US 12,236,331 B2
Method and system of DNN modularization for optimal loading
Brijraj Singh, Bengaluru (IN); Mayukh Das, Bengaluru (IN); Yash Hemant Jain, Bengaluru (IN); Sharan Kumar Allur, Bengaluru (IN); Venkappa Mala, Bengaluru (IN); and Praveen Doreswamy Naidu, Bengaluru (IN)
Assigned to SAMSUNG ELECTRONICS CO., LTD., Suwon-si (KR)
Appl. No. 17/430,644
Filed by SAMSUNG ELECTRONICS CO., LTD., Suwon-si (KR)
PCT Filed Jul. 9, 2021, PCT No. PCT/KR2021/008776
§ 371(c)(1), (2) Date Aug. 12, 2021,
PCT Pub. No. WO2022/035058, PCT Pub. Date Feb. 17, 2022.
Claims priority of application No. 202041034900 (IN), filed on Aug. 13, 2020; and application No. 202041034900 (IN), filed on Mar. 1, 2021.
Prior Publication US 2023/0153565 A1, May 18, 2023
Int. Cl. G06N 3/04 (2023.01); G06N 3/092 (2023.01)

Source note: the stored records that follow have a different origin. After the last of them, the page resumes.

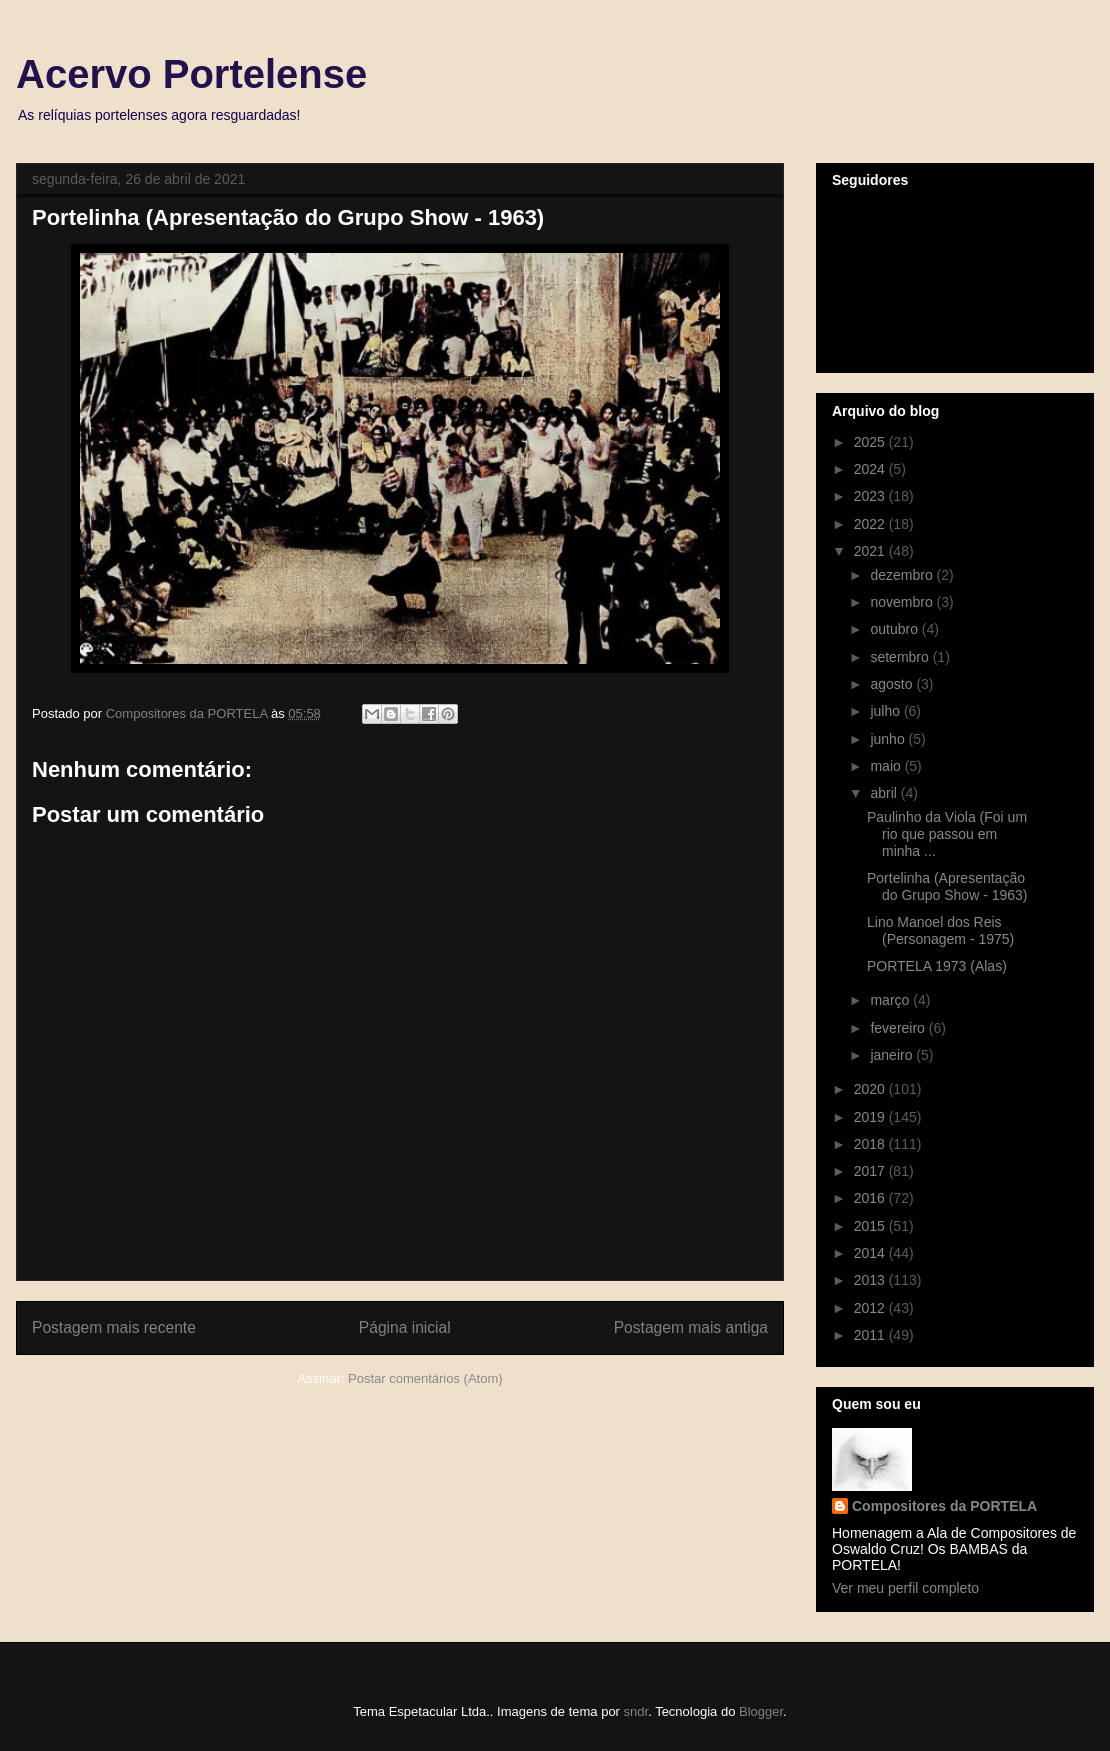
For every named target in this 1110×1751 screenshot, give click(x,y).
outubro (895, 629)
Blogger (761, 1711)
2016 (871, 1198)
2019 (871, 1117)
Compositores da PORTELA (944, 1506)
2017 (871, 1171)
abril (885, 793)
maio (887, 766)
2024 (871, 469)
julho (886, 711)
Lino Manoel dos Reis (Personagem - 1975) (940, 930)
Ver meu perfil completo (905, 1588)
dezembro (903, 575)
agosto (893, 684)
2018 (871, 1144)
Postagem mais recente (114, 1327)
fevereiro (899, 1028)
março (891, 1000)
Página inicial (405, 1327)
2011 (871, 1335)
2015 (871, 1226)
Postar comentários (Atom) (425, 1378)
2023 (871, 496)
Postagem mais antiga (691, 1327)
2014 (871, 1253)
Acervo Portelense (191, 74)
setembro (901, 657)
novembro (903, 602)
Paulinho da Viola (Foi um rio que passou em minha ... (947, 834)
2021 (871, 551)
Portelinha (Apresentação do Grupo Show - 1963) (947, 886)
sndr (636, 1711)
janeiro (893, 1055)
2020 (871, 1089)
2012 (871, 1308)
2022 (871, 524)
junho (889, 739)
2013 (871, 1280)
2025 (871, 442)
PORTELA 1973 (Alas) (937, 966)
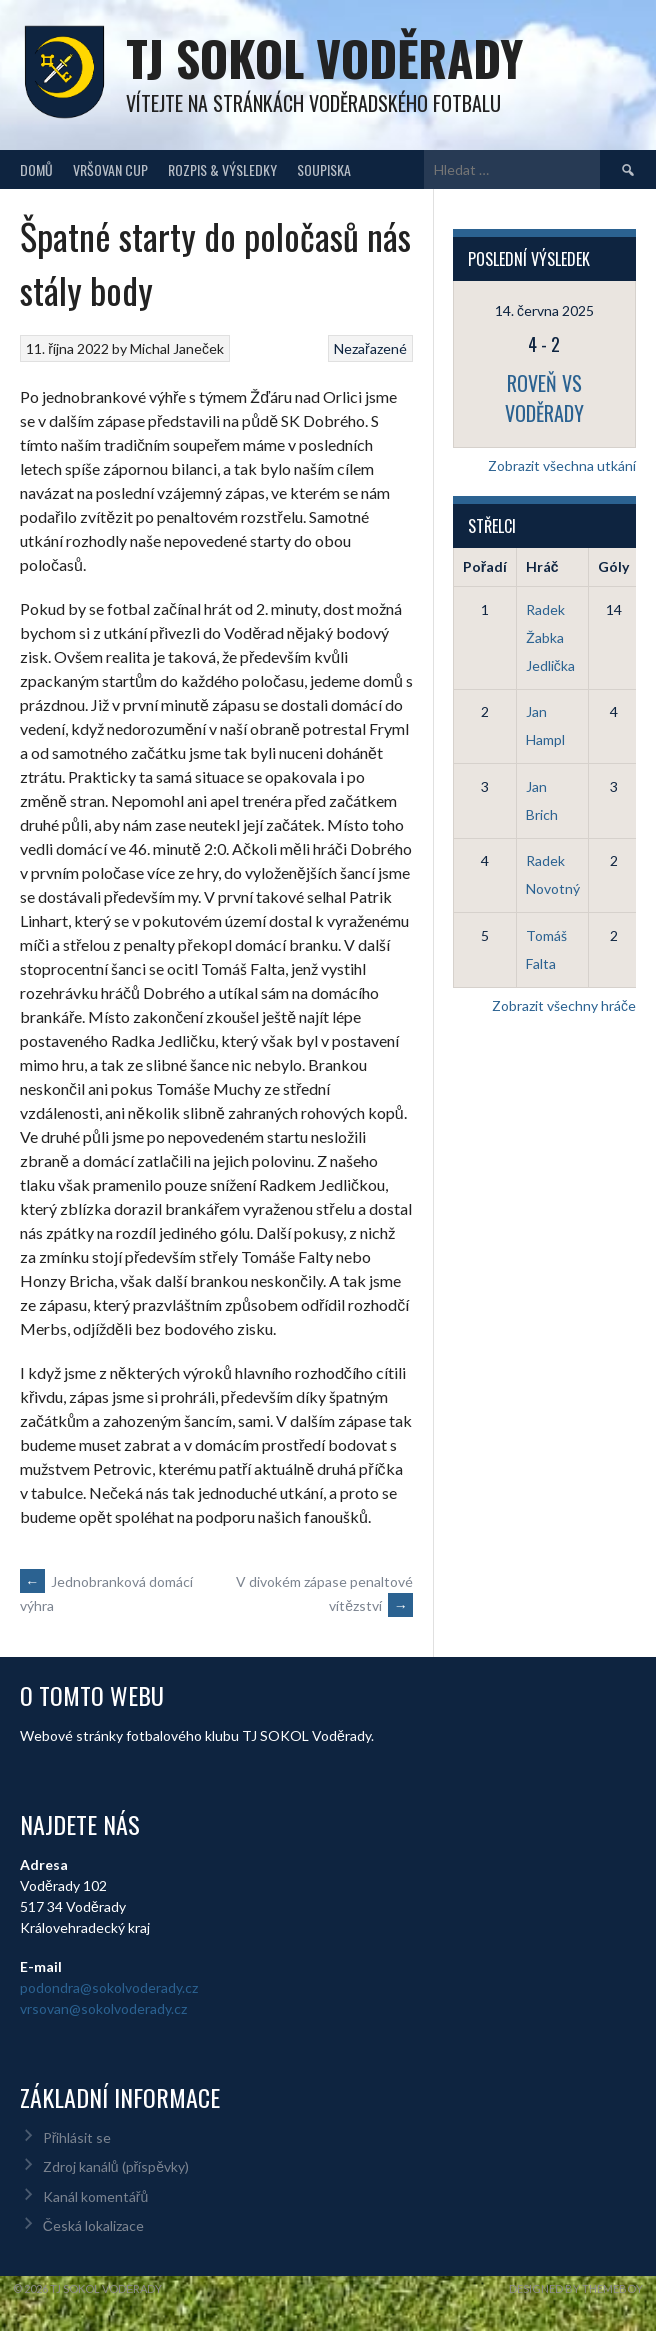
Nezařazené (370, 348)
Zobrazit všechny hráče (564, 1005)
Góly (613, 566)
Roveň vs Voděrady (544, 398)
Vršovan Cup (110, 169)
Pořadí (485, 566)
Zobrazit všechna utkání (562, 465)
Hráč (542, 566)
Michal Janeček (177, 348)
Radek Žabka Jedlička (550, 637)
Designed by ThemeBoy (576, 2288)
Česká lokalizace (93, 2225)
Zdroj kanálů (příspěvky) (116, 2166)
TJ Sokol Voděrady (324, 57)
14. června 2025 (544, 310)
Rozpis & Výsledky (222, 169)
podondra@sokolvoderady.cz (109, 1987)
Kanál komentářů (95, 2196)
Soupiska (324, 169)
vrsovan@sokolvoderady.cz (103, 2008)
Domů (36, 169)
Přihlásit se (77, 2137)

CPC G06N 3/04 (2013.01) [G06N 3/092 (2023.01)] 17 Claims
OG exemplary drawing
 
15. A method of loading an artificial intelligence (AI) driven neural model in an electronic device, the method comprising:
identifying, by the electronic device, at least one main task of an application that is executed on the electronic device;
identifying, by the electronic device, a plurality of individual sub-tasks to be executed for completing the identified at least one main task;
identifying, by the electronic device, a parent AI model to be deployed for performing the identified at least one main task;
identifying, by the electronic device, a plurality of child AI models to be deployed for performing the identified plurality of individual sub-tasks;
determining, by the electronic device, using a pre-trained AI model, one or more of the identified plurality of child AI models to be executed in parallel for completing the identified plurality of individual sub-tasks; and
loading, by the electronic device, the determined one or more of the plurality of child AI models in parallel to execution of the identified at least one main task.